Thursday, 4 June 2015

I wanted to review Fury Road but...


but the post just kept devolving into utter fanboy drooling about how amazing Charlize Theron is as Imperator Furiosa so let's just embrace that.


[minor spoilers for Mad Max: Fury Road]

I mean, just to start off with, its always nice to see Charlize Theron being cast as something other than an imposing blonde sex goddess. She's a great actress, a woman so good at projecting power (be it physical, emotional or, yes, sexual) that its a crying shame that so few directors seem to know what to do with her.

Hell, she absolutely saved Snow White And The Huntsman as Ravenna, the Evil Queen. That film was all kinds of confused about its tone and what it wanted Kristen Stewart's Snow White to be but Theron just about managed to rescue it. Up until now that was probably my favourite role she's played but Furiosa blows Ravenna out of the water.

For a start she's very clearly not being cast for her looks here. Don't get me wrong, there's not a make-up artist on the planet that can make Theron unattractive but one of the benefits of the fact Furiosa is smugglings sex slaves to freedom is that the slaves can be dressed in floaty, diaphanous clothes and coded “attractive” so Theron in her practical clothes and skin covered in layers of dirt gets to be more clearly coded “fighter” and equal to, if not superior to, Max in the narrative.

And she absolutely is Max's equal if not narrative superior. This movie is absolutely her story that we are experiencing through the period in which it intersects with Max's larger story. Max is the franchise, she is the film. This has grated the spuds of a lot of... let's just call them sensitive gentlemen who have a problem with this for some reason even though this is a perfectly common way of handling a long-running character: have them as a unifying presence in a bunch of stories about the people they encounter. I've seen it done with Batman, Judge Dredd, a few other long-running 2000AD strips and it is how Doctor Who has worked since they started doing character arcs for companions. This format basically allows there to be a defined journey with a beginning, middle and end without spending all possible development of the title character, or where all that possible development has already taken place (like with Dredd).

Furiosa kicks arse, too. She has an amazing knock down, drag out fist fight with Max early in the film and she's a dab hand with firearms. She's absolutely a product of this world as much as Max, Immortan Joe and the random gangs. Again, the presence of the sex slaves allows fantastic contrast: they are beautiful and soft and dressed to emphasise their femininity while Furiosa has very short hair, very practical clothes, she's dirty, she's muscular, she's armed. Her prosthetic arm matches the cobbled together over-design of every other piece of technology in the film.
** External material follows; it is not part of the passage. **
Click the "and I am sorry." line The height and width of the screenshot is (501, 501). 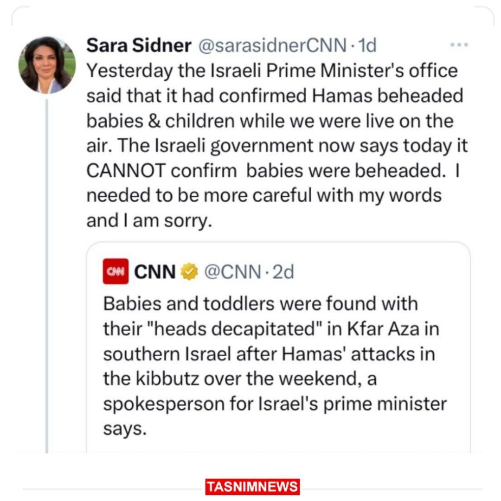(149, 221)
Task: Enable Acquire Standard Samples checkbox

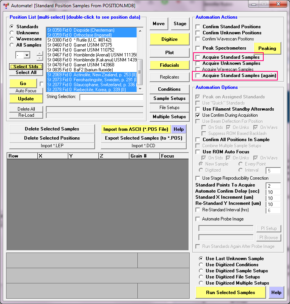Action: click(198, 57)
As for her personal journey that's too spoileriffic to go into here but suffice to say that there's a fantastic consistency in how her every action proceeds from a unified set of motivations which are never explicitly explained but perfectly understandable from those actions. More characters, not just female characters but all characters in all media, should work like this.

Furiosa is a great character portrayed by a fantastic actress and hopefully by tomorrow I'll be sufficiently over that fact to actually discuss the film.